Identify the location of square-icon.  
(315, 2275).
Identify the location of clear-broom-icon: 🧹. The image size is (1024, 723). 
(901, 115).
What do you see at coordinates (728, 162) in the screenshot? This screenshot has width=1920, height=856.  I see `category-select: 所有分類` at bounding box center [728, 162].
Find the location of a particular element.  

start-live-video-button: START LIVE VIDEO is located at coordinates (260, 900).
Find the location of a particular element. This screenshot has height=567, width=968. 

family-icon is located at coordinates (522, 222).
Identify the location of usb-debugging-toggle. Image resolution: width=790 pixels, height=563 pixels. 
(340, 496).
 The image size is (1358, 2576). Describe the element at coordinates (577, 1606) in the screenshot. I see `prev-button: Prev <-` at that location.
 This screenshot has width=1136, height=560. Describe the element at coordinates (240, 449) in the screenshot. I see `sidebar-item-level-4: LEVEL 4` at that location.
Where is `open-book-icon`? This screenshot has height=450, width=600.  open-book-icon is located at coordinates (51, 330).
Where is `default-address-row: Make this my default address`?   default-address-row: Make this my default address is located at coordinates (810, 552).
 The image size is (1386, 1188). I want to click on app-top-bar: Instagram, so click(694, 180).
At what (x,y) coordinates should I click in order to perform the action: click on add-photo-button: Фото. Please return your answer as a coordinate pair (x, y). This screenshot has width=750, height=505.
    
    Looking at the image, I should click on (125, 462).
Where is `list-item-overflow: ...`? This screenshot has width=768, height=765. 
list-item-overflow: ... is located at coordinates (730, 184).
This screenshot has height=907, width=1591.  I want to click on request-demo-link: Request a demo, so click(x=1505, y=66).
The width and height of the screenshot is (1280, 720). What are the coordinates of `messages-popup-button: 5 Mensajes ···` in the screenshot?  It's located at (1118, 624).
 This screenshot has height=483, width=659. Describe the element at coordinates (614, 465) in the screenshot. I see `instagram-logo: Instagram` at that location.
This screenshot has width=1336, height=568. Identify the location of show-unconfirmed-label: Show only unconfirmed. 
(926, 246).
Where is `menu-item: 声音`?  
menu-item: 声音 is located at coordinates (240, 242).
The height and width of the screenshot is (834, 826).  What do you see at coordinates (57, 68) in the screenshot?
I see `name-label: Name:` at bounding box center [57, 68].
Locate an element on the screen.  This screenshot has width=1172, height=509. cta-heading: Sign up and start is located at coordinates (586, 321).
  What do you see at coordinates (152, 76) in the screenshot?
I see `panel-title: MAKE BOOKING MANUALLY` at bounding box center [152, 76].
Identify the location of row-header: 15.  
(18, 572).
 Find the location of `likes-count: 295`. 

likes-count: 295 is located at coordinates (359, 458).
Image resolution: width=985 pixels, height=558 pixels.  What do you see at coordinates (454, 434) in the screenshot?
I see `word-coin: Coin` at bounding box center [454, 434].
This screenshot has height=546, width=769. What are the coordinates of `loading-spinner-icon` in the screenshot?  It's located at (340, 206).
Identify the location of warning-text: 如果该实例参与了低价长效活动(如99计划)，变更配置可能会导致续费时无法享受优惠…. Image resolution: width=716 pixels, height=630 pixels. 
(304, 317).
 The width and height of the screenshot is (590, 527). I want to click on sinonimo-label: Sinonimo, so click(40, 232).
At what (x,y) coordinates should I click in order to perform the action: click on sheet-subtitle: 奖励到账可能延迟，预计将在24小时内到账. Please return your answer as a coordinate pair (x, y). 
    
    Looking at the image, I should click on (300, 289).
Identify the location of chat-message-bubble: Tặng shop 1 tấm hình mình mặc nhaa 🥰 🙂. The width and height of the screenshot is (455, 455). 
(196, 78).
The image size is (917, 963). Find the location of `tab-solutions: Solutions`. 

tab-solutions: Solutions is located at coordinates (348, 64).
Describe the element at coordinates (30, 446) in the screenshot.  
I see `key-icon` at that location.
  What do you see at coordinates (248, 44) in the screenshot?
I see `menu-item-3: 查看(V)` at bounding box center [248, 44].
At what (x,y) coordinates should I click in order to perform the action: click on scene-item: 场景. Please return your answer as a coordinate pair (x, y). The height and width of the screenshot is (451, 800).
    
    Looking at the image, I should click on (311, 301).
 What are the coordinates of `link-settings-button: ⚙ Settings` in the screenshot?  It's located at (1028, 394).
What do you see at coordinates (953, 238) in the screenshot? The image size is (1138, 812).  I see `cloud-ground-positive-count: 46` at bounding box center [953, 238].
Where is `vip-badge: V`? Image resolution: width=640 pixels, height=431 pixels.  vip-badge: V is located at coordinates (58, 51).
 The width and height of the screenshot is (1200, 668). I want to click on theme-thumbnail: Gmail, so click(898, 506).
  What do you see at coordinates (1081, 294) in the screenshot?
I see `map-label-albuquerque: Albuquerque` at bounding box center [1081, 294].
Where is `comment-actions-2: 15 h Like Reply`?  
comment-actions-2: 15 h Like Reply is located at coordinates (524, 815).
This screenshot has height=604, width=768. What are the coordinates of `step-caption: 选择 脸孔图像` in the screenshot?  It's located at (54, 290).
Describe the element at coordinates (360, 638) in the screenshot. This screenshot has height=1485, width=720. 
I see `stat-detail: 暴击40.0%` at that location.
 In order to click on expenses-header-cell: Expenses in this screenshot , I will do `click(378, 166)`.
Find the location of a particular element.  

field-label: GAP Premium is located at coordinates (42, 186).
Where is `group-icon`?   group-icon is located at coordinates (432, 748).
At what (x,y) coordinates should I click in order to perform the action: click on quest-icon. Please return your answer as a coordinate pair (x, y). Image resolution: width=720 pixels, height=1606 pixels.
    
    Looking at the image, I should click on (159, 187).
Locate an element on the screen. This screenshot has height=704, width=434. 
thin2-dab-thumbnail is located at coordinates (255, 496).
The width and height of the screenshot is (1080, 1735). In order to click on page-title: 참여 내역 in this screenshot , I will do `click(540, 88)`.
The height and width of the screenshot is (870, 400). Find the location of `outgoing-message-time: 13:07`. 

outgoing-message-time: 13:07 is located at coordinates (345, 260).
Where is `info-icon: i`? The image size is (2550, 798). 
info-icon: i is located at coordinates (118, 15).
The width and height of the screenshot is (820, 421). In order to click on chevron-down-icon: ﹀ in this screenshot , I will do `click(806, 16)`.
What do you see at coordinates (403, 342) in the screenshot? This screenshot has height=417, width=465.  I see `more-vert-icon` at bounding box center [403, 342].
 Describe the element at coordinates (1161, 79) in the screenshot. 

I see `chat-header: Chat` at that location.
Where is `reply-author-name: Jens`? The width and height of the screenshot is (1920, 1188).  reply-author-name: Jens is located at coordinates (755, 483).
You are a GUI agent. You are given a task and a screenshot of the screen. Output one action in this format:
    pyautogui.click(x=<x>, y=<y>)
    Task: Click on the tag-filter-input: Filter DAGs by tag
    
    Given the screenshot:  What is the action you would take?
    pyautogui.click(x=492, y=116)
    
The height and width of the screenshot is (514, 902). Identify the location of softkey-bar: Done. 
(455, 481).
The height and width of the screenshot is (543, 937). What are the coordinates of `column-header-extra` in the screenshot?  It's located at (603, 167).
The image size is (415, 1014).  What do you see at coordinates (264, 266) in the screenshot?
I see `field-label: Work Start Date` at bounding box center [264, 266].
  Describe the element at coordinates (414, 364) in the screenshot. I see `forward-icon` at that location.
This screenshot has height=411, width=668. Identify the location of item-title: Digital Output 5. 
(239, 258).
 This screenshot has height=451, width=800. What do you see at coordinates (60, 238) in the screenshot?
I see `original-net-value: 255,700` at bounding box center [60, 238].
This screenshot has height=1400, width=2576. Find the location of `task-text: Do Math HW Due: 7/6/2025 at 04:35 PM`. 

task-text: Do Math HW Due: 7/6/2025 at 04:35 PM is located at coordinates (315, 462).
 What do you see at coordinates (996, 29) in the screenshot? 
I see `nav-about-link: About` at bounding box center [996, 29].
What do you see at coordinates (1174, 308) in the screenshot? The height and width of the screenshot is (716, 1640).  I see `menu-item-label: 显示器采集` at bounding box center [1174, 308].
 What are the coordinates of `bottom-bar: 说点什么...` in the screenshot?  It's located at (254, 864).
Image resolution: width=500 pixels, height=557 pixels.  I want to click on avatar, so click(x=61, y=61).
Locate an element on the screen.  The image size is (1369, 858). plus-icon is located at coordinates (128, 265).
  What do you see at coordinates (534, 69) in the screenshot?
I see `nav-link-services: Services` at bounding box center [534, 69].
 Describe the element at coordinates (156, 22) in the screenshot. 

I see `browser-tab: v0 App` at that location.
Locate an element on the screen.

DIRECTIVE
Turn the lines from the one containing "is (451, 800)." through the one containing "outgoing-message-time: 13:07 is" into a Markdown table with the columns No. and Line. Number each line and skip the blank ones.

ANSWER FOR THE TASK
| No. | Line |
|---|---|
| 1 | At what (x,y) coordinates should I click in order to perform the action: click on scene-item: 场景. Please return your answer as a coordinate pair (x, y). The height and width of the screenshot is (451, 800). |
| 2 |     Looking at the image, I should click on (311, 301). |
| 3 |  What are the coordinates of `link-settings-button: ⚙ Settings` in the screenshot?  It's located at (1028, 394). |
| 4 | What do you see at coordinates (953, 238) in the screenshot? The image size is (1138, 812).  I see `cloud-ground-positive-count: 46` at bounding box center [953, 238]. |
| 5 | Where is `vip-badge: V`? Image resolution: width=640 pixels, height=431 pixels.  vip-badge: V is located at coordinates (58, 51). |
| 6 |  The width and height of the screenshot is (1200, 668). I want to click on theme-thumbnail: Gmail, so click(898, 506). |
| 7 |   What do you see at coordinates (1081, 294) in the screenshot? |
| 8 | I see `map-label-albuquerque: Albuquerque` at bounding box center [1081, 294]. |
| 9 | Where is `comment-actions-2: 15 h Like Reply`?   |
| 10 | comment-actions-2: 15 h Like Reply is located at coordinates (524, 815). |
| 11 | This screenshot has height=604, width=768. What are the coordinates of `step-caption: 选择 脸孔图像` in the screenshot?  It's located at (54, 290). |
| 12 | Describe the element at coordinates (360, 638) in the screenshot. This screenshot has height=1485, width=720.  |
| 13 | I see `stat-detail: 暴击40.0%` at that location. |
| 14 |  In order to click on expenses-header-cell: Expenses in this screenshot , I will do `click(378, 166)`. |
| 15 | Find the location of a particular element.   |
| 16 | field-label: GAP Premium is located at coordinates (42, 186). |
| 17 | Where is `group-icon`?   group-icon is located at coordinates (432, 748). |
| 18 | At what (x,y) coordinates should I click in order to perform the action: click on quest-icon. Please return your answer as a coordinate pair (x, y). Image resolution: width=720 pixels, height=1606 pixels. |
| 19 |     Looking at the image, I should click on (159, 187). |
| 20 | Locate an element on the screen. This screenshot has height=704, width=434.  |
| 21 | thin2-dab-thumbnail is located at coordinates (255, 496). |
| 22 | The width and height of the screenshot is (1080, 1735). In order to click on page-title: 참여 내역 in this screenshot , I will do `click(540, 88)`. |
| 23 | The height and width of the screenshot is (870, 400). Find the location of `outgoing-message-time: 13:07`.  |
| 24 | outgoing-message-time: 13:07 is located at coordinates (345, 260). |